As you found your way to my site, I am assuming that you have some basic knowledge of how coupons work and where to get them (I once had a man stop me in the grocery store and ask me where I got my coupons - he didn't know about Sunday inserts). If you don't, I suggest you read the above-linked KCL Beginners page in its entirety; otherwise you're going to be completely lost on this site.
Some basics you should already know:
1) Don't use coupons past their expiration date.
2) Don't use coupons for items they're not intended for.
3) Don't use more than one manufacturer coupon per item. If a coupon takes $1 off 2 items, then it counts as a coupon for each item. However, you can usually use a store coupon along with a manufacturer coupon for each item, pursuant to each store's coupon policy.
4) Coupons are meant for the items mentioned in their wording; the picture on the coupon is not the defining factor.
5) Coupons typically state whether they exclude or are limited to a particular size (e.g. "9oz or larger"; "excluding travel/trial sizes"). If they do not state any restrictions, it's presumed they can be used on any size (though sometimes they still won't work on trial sizes).
6) Don't make copies of internet coupons. They are limited to a certain number of prints and typically include a unique identifer number on each printed coupon. Also, often times they actually can be traced back to the IP address from which they were printed, so there's no where to hide. The exception to this is PDF coupons; these have no print limits and can be saved to your computer for future printing.

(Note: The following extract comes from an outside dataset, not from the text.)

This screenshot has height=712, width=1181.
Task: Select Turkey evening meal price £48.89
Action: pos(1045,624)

7) Basic sources of Internet coupons:
Facebook company pages
Company Web sites
Anyway, here are the highlights to how to EXTREME COUPON!:
How to Start a Coupon Binder (video)
Now, I've deviated from this standard a bit. I used to clip ALL my coupons and file them in the binders (that's right, plural), which took FOREVER. But now instead I assemble my coupon inserts by tear page (so all copies of each page are together back to back). When I'm out and about, I use my iPhone to visit CouponMom.com's coupon database (registration required, but it's free! Never pay for this stuff, people.) to figure out what coupons are available and where they are.
I file my internet coupons unclipped (typically three to a page) in sheet protectors in their own binder for easy thumbing through. I try to print multiple pages with the same three coupons so I can file them in the same protector. If I've cut a Internet coupon but haven't used it, I'll attach it to the other clipped ones via binder clips, sorted by category, and carry them around in my accordian folder (with my inserts, store rewards and rainchecks - DON'T TOUCH MY ACCORDIAN FOLDER).

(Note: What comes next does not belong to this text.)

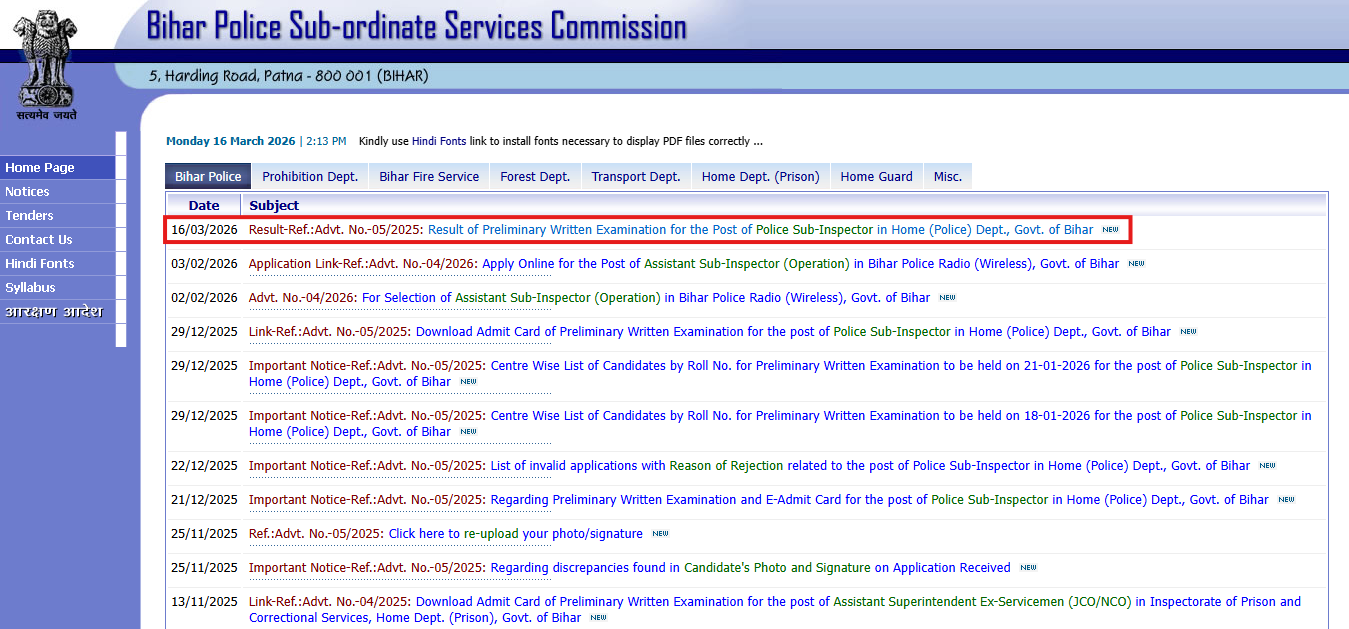This screenshot has width=1349, height=629.
Task: Click the NEW icon beside the highlighted result
Action: [x=1109, y=229]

Any coupons clipped from a newspaper insert but not used - as well as all coupons I receive from tearpads/samples/product packages/etc. - are kept in the baseball card style binders described in the above linked video from KCL.
How to shop at CVS - Video
CVS How-To Podcast
CVS Coupon Policy
How to shop at Rite Aid - Video
Rite Aid How-To Podcast
Rite Aid Coupon Policy
How to shop at Walgreens - Video
Walgreens In-Store Shopping Tutorial - Video
* I love this video because Walgreens is SUCH a complicated store to shop and this really walks you through it. To my knowledge they haven't done this with any of the other stores I shop at. *
Walgreens How-To Podcast
Walgreens Coupon Policy
How to shop at Target - Video
Target How-to Podcast
Target Coupon Policy
The art of drugstore couponing involves performing multiple transactions during one store visit in order to use rewards from one transaction on another. This involves a bit of planning, to ensure that you are minimizing your out-of-pocket spending. So I made these speadsheets (in Excel format) to help me plan while in store. I pick up all the stuff I plan to buy, sit down in the pharmacy area (assuming it's not crowded - it usually isn't on Sundays), and plan out my transactions before I go to the register. It makes for a far more pleasant experience (and I can do 5 transactions in the time it takes many to do 1!).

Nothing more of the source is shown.